__WORK TASK 1__.
In the text on value-added teacher evaluation, what is the recommendation for the ceiling effect?
__WORK TASK 2__.
Reproduce everything from "3. Few grading" down to "educational measurement perspective." in the text on value-added teacher evaluation, without any changes.

These criticisms can be addressed by several recommendations:

  1. Margin of error. Don’t base high-stakes decisions on highly uncertain metrics.
  2. Reversion to the mean. Use multiple measures. These could be estimates across multiple years (as in multiyear smoothing, as another commenter suggested), or values from multiple different assessments.
  3. Few grading categories. At the very least, use more scoring categories. Better yet, use the raw scores.
  4. Ceiling effect. Use tests with a higher ceiling. This could be an interesting application for using a form of dynamic assessment for measuring learning potential, although that might be tricky from a psychometric or educational measurement perspective.
  5. Nonlinearity of feedback. Draw from a broader pool of assessments that measure learning in a variety of ways, to discourage “gaming the system” on just one test (being overly sensitive to one set of arbitrary scoring boundaries).
  6. Definition of “value.” Change the baseline expectation (either in the model itself or in the interpretation of its results) to reflect the reality that earning the same score on a harder test actually does demonstrate learning.

Those are just the statistical issues. Don’t forget all the other problems we’ve mentioned, especially: the flaws in applying aggregate inferences to the individual; the imperfect link between student performance and teacher effectiveness; the lack of usable information provided to teachers; and the importance of attracting, training, and retaining good teachers.

Some history and context on VAM in teacher evaluation

In the Columbia Journalism Review’s Tested: Covering schools in the age of micro-measurement, LynNell Hancock provides a rich survey of the history and context of the current debate over value-added modeling in teacher evaluation, with a particular focus on LA and NY.

__DATA PROVIDED__.
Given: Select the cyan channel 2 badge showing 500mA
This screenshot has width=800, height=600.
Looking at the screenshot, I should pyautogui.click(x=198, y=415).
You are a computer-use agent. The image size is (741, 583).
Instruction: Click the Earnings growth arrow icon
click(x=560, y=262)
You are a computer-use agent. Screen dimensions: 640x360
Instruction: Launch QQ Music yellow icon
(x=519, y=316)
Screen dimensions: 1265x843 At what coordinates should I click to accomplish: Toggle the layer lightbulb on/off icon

--

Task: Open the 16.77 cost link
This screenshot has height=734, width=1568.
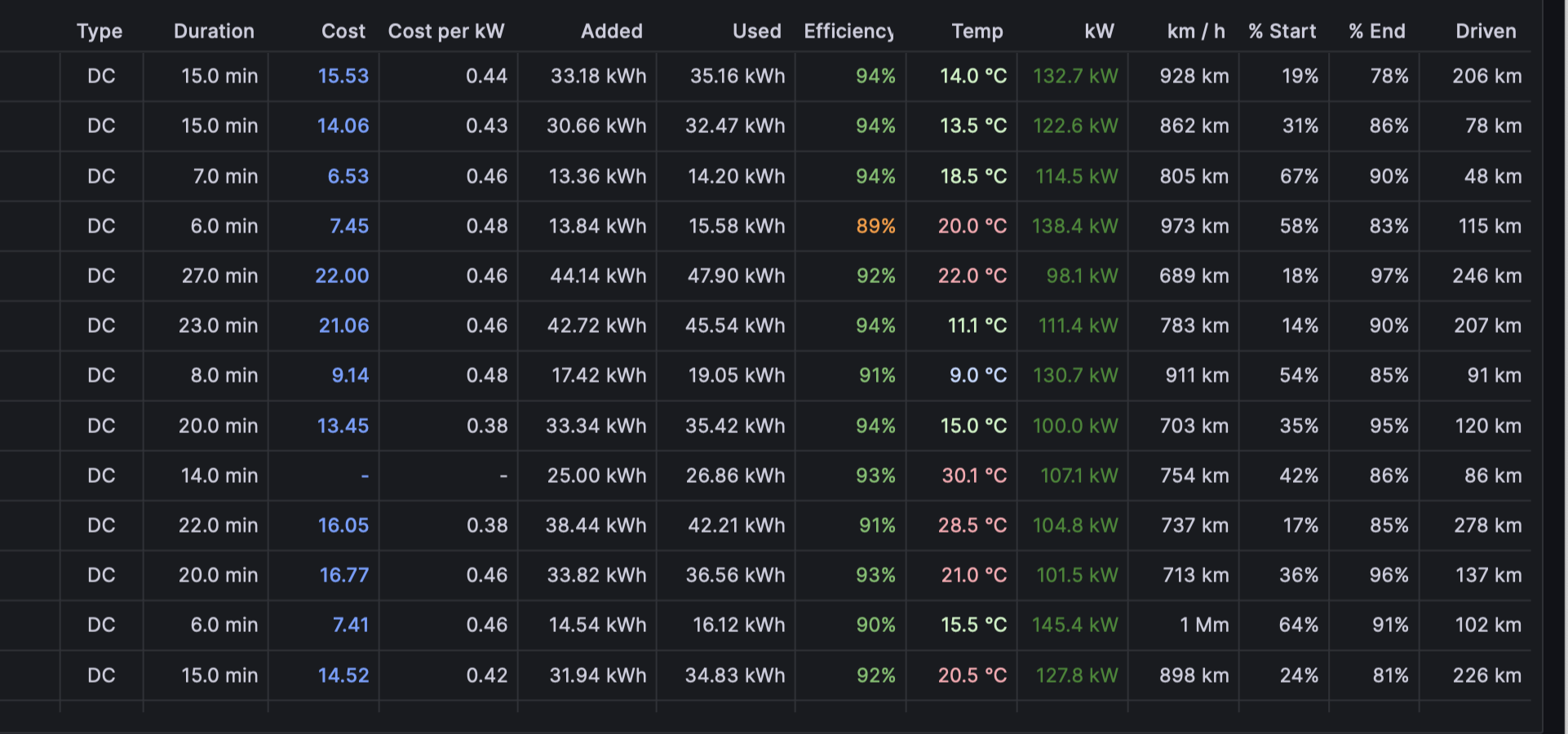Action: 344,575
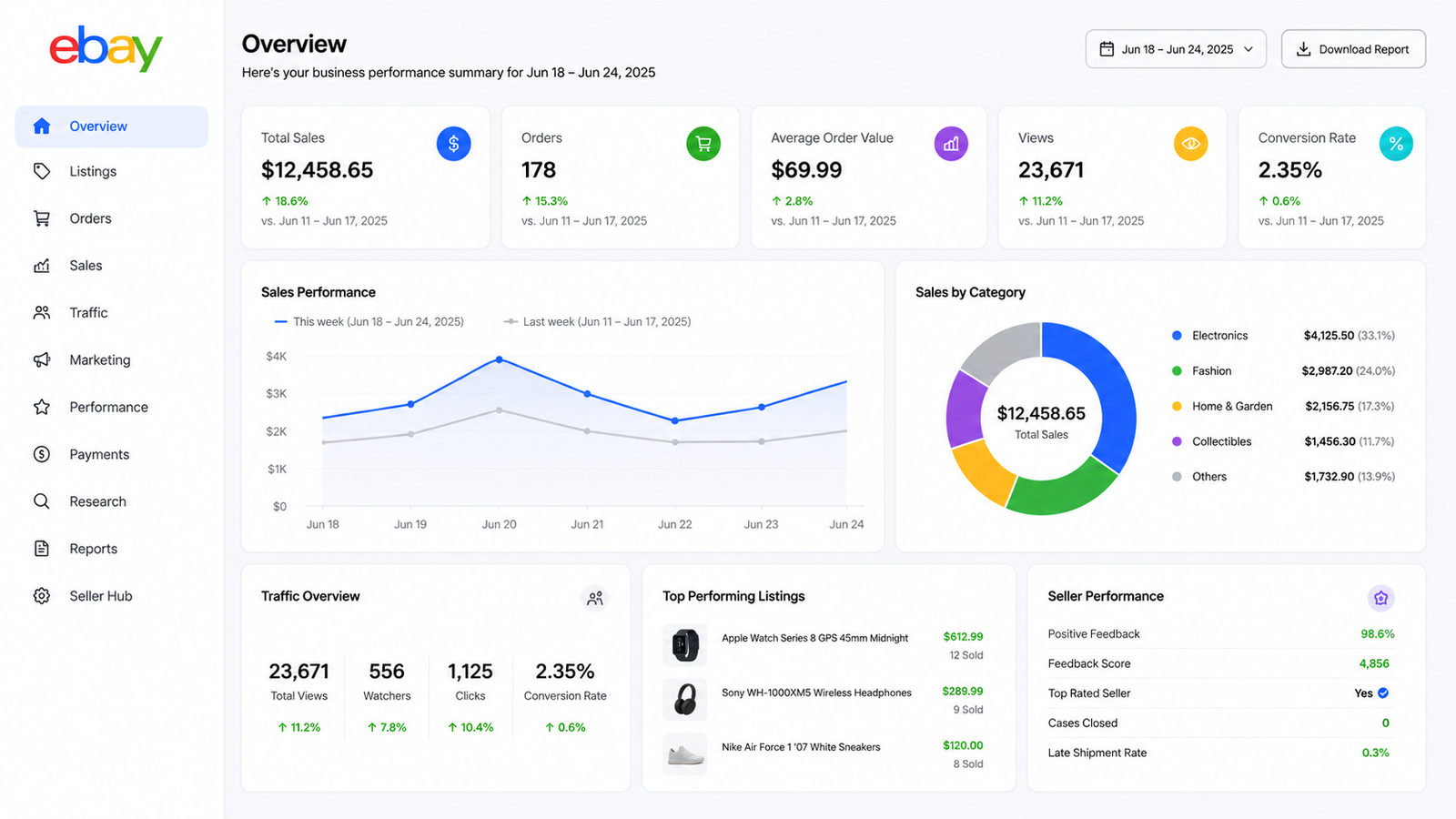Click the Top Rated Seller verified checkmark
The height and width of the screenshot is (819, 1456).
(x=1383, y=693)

__ANSWER AREA 1__.
Use tests with a higher ceiling.

__ANSWER AREA 2__.
3. Few grading categories. At the very least, use more scoring categories. Better yet, use the raw scores.
  4. Ceiling effect. Use tests with a higher ceiling. This could be an interesting application for using a form of dynamic assessment for measuring learning potential, although that might be tricky from a psychometric or educational measurement perspective.